しかし投球モーション中にはタイムが適用されないルールは、わかっていてもつい相手の訴えに応じてしまいそう。ズルいよなあやっぱ。里中が「きたねえ!!きたねえぞ中山〜〜」とキレ気味に叫ぶわけです。しかし里中は巻が進むほどに口が悪くなっていくなあ。

・悪球打ちの岩鬼はタイミングが合ってるからこそ脇坂のボールを打つことができない。そして打席に入った岩鬼の構えを見て、山田「いい構えだ」里中「絶望だ・・・」。打者が岩鬼ならではのやりとりが面白い。「絶望」といいながらも里中も山田も笑顔なのであくまで軽口という感じです。

・脇坂を打つにはタイミングを「1、2の3」だと見切った殿馬は見事打球をジャストミート、レフトスタンドまで運ぶ。非力なはずの殿馬があっさりホームランを打ったのはずいぶん意外。小柄・非力のウィークポイントを克服すべく工夫を施した高二春土佐丸戦を思うとずいぶんイージーなようでもある。まあ見た目よりずっとスピードも出てない球なので、当たれば案外軽いもんなのかも。直後に里中までホームラン打ってますしね。

・脇坂が連打を浴びたのを機にキャッチャーを綱吉から正捕手の豊臣に交代、と思いきやなんと脇坂と綱吉がポジションを交代。
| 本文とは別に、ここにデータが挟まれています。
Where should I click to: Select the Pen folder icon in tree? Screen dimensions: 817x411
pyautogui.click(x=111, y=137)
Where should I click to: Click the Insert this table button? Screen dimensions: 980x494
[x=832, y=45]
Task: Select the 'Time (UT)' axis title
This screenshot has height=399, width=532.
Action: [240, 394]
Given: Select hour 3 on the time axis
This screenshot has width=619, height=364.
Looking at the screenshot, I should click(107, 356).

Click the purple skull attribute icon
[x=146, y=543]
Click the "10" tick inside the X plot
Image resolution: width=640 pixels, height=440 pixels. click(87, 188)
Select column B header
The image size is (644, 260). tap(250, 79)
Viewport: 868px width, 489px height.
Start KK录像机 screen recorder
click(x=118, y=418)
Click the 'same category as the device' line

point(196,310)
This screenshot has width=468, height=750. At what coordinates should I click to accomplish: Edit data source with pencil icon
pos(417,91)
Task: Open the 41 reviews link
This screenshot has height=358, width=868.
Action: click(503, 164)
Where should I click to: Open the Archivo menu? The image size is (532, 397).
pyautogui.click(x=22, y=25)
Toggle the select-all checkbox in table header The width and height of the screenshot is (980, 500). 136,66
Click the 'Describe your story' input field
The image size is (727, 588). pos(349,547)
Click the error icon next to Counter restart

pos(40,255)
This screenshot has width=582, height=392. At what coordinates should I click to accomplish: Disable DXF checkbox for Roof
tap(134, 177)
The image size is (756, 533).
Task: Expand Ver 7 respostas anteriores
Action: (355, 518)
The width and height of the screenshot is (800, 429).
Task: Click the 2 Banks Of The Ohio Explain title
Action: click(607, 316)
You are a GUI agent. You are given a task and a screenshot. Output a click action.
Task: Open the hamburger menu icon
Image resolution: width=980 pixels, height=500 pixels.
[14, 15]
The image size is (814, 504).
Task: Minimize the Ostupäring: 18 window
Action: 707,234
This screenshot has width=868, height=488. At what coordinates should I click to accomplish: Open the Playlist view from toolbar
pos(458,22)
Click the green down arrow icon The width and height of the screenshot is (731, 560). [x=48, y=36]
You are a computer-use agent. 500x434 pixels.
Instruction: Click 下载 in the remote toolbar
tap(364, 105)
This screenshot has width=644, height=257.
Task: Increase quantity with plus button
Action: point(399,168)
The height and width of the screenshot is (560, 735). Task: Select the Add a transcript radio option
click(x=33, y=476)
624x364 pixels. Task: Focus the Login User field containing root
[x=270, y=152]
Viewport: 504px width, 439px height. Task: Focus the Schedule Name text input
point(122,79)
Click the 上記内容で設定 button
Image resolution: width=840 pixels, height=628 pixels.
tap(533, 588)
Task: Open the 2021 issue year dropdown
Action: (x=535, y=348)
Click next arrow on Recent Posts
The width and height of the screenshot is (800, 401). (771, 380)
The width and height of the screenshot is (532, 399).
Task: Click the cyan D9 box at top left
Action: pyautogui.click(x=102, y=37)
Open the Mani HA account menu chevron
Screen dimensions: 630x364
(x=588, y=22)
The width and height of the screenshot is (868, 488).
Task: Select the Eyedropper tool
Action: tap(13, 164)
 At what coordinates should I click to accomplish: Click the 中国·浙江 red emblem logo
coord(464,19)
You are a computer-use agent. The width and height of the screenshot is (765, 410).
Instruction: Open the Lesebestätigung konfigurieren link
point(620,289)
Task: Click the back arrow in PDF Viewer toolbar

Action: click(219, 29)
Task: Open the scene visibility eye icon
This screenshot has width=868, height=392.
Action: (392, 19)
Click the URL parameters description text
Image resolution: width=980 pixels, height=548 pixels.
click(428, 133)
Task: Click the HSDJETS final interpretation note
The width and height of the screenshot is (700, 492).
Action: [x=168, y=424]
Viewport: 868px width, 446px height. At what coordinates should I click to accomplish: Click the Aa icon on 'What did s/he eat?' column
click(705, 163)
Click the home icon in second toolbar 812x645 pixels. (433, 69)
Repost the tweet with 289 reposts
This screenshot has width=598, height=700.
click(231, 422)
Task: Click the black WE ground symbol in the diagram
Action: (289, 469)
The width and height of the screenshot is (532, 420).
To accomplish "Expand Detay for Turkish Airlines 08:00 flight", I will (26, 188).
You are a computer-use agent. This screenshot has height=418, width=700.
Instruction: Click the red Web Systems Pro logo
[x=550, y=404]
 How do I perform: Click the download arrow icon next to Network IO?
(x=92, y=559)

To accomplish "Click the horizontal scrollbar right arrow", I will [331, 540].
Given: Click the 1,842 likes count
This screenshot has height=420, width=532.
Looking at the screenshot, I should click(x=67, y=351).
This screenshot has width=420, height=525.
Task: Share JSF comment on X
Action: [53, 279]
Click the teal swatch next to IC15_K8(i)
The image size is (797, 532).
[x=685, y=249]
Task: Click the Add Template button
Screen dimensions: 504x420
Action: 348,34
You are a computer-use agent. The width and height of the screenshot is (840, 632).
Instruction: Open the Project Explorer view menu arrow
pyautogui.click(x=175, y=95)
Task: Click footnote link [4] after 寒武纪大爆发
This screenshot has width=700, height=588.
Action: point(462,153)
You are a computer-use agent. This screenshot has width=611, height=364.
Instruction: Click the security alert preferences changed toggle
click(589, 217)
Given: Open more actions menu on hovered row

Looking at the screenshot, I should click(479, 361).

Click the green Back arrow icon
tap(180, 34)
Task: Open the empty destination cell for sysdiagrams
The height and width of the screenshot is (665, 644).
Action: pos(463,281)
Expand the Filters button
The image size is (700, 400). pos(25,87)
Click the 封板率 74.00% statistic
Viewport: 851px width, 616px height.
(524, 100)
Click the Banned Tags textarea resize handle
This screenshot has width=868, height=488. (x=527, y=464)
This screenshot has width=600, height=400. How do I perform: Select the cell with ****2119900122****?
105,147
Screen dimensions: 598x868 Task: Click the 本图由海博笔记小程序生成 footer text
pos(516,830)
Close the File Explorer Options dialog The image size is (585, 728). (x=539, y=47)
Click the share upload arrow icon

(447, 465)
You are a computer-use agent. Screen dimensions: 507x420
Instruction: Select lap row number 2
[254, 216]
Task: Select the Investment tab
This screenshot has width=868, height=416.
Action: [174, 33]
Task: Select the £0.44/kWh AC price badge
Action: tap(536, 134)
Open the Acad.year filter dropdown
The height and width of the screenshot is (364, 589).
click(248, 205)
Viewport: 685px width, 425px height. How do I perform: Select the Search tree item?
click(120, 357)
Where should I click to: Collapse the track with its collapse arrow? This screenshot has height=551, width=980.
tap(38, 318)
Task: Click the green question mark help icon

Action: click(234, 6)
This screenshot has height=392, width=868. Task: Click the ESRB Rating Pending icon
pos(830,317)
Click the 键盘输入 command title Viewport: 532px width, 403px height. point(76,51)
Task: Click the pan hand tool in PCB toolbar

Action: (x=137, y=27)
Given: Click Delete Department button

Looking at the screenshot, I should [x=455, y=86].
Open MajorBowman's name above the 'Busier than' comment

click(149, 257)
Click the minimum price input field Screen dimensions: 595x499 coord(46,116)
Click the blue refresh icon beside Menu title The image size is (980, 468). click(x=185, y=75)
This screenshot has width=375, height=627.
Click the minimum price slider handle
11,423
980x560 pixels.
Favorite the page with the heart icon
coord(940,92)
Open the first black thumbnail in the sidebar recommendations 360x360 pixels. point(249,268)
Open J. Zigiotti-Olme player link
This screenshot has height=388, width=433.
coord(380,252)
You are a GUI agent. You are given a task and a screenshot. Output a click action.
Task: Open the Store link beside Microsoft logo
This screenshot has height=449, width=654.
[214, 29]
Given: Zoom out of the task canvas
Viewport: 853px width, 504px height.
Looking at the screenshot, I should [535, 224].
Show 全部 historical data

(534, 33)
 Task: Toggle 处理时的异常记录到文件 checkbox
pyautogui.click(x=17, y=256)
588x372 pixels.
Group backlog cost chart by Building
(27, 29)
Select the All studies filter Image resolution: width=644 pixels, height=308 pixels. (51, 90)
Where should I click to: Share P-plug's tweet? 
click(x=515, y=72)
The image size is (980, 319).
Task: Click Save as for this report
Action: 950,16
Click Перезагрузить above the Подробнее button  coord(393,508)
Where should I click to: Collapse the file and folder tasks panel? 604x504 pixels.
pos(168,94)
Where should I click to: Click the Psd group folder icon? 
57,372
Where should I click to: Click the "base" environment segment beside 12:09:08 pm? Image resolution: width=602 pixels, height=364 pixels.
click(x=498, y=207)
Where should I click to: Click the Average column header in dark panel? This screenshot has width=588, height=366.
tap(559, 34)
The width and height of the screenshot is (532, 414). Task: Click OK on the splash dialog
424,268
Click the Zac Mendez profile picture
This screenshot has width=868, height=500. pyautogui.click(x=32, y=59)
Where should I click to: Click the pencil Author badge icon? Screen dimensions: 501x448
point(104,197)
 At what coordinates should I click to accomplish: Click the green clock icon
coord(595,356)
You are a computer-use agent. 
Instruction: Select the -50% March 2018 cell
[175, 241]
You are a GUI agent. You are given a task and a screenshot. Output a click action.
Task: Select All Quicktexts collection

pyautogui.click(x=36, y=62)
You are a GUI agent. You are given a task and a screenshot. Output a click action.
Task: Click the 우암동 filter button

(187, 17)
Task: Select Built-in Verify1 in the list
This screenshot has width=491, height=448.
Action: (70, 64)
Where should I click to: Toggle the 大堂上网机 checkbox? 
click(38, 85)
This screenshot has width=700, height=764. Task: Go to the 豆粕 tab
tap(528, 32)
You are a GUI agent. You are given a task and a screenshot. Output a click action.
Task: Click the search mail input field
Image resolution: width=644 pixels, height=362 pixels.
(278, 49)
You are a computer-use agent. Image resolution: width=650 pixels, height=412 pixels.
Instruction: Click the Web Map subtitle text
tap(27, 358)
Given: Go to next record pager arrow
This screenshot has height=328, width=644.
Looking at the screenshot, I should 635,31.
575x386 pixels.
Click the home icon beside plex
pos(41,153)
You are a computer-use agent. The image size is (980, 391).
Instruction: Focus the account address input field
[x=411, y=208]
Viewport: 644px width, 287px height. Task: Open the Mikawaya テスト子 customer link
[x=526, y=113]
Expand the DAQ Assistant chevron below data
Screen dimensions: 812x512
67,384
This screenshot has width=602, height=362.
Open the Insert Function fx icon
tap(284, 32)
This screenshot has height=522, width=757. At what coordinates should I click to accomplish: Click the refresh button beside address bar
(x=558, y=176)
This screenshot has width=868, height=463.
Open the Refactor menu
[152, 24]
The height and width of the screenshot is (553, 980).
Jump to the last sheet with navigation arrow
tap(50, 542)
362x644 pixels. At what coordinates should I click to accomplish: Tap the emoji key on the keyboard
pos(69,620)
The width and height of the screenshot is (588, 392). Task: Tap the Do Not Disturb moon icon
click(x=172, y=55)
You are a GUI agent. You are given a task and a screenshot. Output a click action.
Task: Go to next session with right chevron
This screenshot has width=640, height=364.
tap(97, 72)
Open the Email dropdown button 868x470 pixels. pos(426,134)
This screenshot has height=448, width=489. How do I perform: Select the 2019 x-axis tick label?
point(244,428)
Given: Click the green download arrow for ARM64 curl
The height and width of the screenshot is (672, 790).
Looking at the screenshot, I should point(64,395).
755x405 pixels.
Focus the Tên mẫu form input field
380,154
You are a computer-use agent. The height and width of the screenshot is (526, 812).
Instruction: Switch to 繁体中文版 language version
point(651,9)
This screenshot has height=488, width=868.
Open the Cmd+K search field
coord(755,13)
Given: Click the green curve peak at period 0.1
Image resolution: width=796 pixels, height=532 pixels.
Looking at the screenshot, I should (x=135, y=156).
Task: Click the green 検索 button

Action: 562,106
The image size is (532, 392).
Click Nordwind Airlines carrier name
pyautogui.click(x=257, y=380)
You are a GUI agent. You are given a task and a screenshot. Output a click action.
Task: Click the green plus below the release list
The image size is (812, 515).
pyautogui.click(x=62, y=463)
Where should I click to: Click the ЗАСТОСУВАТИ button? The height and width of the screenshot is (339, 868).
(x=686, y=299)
ピッチャー経験などないはずの綱吉は案の定というかキャッチボール投法を越えるソフトボール投法。こういうでたらめは明訓の専売特許かと思ったのに(笑)。でたらめな投手起用とでたらめな投法はまさに高一秋白新戦の殿馬を思い出させます。もっとひどいけど。

・岩鬼の打席を前にピッチャーが綱吉からサードの新山に交代。145キロの速球を投げる正当派のピッチングに里中ら明訓ナインも驚くが、それ以上に影丸がショックを受けている。そりゃ真のエースを温存したチームに負けたことになりますからね。
ここまでエースを温存したことについて太平監督が「のらりくらりとかわした商売をしておいてここ一番というとこでドカンと大金を投げてもうける中山式事業法」と評したのも、つまりクリーンハイスクールはここ一番の相手ではなかったという・・・。結局真っ当な速球を投げる新山はたかだか打者四人のうち二人(岩鬼と山田)にホームランを食っていたので、変則投法の脇坂や綱吉のほうが何気に有効な気もしましたが。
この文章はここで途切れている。